## Collected data:
━━━━━━━━━━━━━━━━━━━━━━━━━━━━━━

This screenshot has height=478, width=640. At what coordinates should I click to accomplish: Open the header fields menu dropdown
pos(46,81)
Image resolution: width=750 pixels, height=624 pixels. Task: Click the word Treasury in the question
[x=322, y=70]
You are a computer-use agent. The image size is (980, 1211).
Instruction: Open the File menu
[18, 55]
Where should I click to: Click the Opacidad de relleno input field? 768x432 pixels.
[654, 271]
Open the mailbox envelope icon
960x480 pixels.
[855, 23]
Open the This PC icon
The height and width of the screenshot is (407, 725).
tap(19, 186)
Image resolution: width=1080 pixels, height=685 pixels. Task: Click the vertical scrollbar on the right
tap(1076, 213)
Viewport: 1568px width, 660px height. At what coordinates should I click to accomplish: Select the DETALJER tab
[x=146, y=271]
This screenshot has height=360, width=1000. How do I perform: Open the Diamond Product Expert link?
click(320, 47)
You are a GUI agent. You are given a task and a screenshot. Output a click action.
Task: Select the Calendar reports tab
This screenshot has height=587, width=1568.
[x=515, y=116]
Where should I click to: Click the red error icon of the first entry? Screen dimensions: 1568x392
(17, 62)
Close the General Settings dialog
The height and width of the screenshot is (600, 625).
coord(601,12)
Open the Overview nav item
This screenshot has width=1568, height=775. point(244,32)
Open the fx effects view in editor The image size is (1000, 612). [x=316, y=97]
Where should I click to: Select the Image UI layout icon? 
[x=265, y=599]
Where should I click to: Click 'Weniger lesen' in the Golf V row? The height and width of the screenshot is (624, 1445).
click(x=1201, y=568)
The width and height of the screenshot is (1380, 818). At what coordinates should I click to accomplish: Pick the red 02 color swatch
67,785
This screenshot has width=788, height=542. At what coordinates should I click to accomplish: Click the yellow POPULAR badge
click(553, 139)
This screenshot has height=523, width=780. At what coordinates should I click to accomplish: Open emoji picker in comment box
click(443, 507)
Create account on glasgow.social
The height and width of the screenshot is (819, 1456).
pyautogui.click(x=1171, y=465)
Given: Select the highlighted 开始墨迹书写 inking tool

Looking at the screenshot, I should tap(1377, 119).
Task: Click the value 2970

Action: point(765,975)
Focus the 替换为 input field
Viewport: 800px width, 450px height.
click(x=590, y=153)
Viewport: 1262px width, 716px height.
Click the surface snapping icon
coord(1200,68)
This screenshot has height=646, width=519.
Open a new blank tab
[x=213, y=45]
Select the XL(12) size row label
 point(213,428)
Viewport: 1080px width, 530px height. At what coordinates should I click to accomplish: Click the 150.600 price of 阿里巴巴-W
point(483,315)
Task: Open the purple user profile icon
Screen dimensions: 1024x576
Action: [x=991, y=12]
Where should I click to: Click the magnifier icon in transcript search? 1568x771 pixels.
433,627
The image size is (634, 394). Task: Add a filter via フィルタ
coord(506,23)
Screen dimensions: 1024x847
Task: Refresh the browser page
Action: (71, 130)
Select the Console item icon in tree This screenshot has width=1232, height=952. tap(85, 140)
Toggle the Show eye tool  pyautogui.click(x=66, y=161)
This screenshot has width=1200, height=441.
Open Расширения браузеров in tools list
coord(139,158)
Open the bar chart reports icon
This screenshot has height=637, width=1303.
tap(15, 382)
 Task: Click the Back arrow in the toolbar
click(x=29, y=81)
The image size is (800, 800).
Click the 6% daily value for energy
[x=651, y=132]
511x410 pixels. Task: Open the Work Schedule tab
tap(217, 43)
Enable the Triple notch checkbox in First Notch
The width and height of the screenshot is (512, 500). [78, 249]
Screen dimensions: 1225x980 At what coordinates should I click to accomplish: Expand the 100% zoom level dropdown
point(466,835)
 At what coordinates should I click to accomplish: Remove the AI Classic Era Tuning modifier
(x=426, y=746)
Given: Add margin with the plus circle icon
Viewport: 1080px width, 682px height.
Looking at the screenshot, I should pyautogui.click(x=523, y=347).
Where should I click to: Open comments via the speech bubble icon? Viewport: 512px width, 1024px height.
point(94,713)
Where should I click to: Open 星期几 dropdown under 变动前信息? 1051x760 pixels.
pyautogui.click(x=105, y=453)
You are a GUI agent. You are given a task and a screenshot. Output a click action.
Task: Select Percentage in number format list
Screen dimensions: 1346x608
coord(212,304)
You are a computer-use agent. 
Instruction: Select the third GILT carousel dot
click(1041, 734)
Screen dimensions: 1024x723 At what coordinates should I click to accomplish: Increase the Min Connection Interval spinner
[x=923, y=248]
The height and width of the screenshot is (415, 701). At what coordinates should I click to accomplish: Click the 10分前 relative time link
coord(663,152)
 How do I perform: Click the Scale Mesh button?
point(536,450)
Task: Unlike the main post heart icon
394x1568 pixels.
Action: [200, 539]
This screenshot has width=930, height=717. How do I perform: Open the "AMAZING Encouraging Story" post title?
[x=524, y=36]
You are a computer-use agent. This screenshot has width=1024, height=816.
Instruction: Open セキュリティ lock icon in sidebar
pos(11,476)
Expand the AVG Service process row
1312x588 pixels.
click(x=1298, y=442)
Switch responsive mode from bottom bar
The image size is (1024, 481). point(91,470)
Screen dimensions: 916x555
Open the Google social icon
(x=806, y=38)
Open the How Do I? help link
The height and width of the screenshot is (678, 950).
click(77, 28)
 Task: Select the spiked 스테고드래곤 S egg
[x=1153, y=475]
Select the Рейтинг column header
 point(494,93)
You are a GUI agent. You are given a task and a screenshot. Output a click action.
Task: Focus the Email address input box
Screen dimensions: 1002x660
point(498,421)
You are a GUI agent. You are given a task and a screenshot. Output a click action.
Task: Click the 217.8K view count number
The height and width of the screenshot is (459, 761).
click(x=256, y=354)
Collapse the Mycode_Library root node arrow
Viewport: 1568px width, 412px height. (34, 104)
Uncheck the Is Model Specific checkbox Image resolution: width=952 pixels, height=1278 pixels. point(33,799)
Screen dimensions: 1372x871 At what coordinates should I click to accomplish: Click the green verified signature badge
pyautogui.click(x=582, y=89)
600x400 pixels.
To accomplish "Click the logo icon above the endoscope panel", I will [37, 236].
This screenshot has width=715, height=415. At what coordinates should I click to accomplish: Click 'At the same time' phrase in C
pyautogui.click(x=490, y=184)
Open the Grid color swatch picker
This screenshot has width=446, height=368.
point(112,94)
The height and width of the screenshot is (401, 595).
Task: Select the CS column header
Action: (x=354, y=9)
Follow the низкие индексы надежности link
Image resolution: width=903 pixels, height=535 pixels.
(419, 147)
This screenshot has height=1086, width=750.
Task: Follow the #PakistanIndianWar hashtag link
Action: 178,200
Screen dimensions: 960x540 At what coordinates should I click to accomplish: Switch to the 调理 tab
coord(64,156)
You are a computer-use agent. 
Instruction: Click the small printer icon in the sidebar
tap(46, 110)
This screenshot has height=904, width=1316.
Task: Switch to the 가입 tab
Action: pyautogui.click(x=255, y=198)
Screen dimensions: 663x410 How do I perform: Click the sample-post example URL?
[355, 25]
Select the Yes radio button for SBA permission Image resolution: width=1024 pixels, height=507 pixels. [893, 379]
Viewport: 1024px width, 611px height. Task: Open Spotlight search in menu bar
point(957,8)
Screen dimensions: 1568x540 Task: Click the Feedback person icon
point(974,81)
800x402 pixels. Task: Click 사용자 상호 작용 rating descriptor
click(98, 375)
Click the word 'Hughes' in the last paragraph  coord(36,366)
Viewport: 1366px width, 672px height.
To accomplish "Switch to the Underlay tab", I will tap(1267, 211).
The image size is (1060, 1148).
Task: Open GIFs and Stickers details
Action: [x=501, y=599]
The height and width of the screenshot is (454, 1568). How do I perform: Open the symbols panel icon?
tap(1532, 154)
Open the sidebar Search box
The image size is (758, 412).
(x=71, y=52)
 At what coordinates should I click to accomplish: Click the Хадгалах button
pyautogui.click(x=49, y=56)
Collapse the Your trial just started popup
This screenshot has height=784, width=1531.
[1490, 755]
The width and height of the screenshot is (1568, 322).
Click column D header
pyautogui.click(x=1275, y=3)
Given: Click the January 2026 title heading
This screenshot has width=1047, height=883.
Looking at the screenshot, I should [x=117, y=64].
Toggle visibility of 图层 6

━━━━━━━━━━━━━━━━━━━━━━━━━━━━━━

Print exactly the lines from the beginning of the entries through the line with "Create account on glasgow.social". Output nothing more.

## Solution for this exercise:
This screenshot has height=478, width=640. At what coordinates should I click to accomplish: Open the header fields menu dropdown
pos(46,81)
Image resolution: width=750 pixels, height=624 pixels. Task: Click the word Treasury in the question
[x=322, y=70]
You are a computer-use agent. The image size is (980, 1211).
Instruction: Open the File menu
[18, 55]
Where should I click to: Click the Opacidad de relleno input field? 768x432 pixels.
[654, 271]
Open the mailbox envelope icon
960x480 pixels.
[855, 23]
Open the This PC icon
The height and width of the screenshot is (407, 725).
tap(19, 186)
Image resolution: width=1080 pixels, height=685 pixels. Task: Click the vertical scrollbar on the right
tap(1076, 213)
Viewport: 1568px width, 660px height. At what coordinates should I click to accomplish: Select the DETALJER tab
[x=146, y=271]
This screenshot has height=360, width=1000. How do I perform: Open the Diamond Product Expert link?
click(320, 47)
You are a GUI agent. You are given a task and a screenshot. Output a click action.
Task: Select the Calendar reports tab
This screenshot has height=587, width=1568.
[x=515, y=116]
Where should I click to: Click the red error icon of the first entry? Screen dimensions: 1568x392
(17, 62)
Close the General Settings dialog
The height and width of the screenshot is (600, 625).
coord(601,12)
Open the Overview nav item
This screenshot has width=1568, height=775. point(244,32)
Open the fx effects view in editor The image size is (1000, 612). [x=316, y=97]
Where should I click to: Select the Image UI layout icon? 
[x=265, y=599]
Where should I click to: Click 'Weniger lesen' in the Golf V row? The height and width of the screenshot is (624, 1445).
click(x=1201, y=568)
The width and height of the screenshot is (1380, 818). At what coordinates should I click to accomplish: Pick the red 02 color swatch
67,785
This screenshot has width=788, height=542. At what coordinates should I click to accomplish: Click the yellow POPULAR badge
click(553, 139)
This screenshot has height=523, width=780. At what coordinates should I click to accomplish: Open emoji picker in comment box
click(443, 507)
Create account on glasgow.social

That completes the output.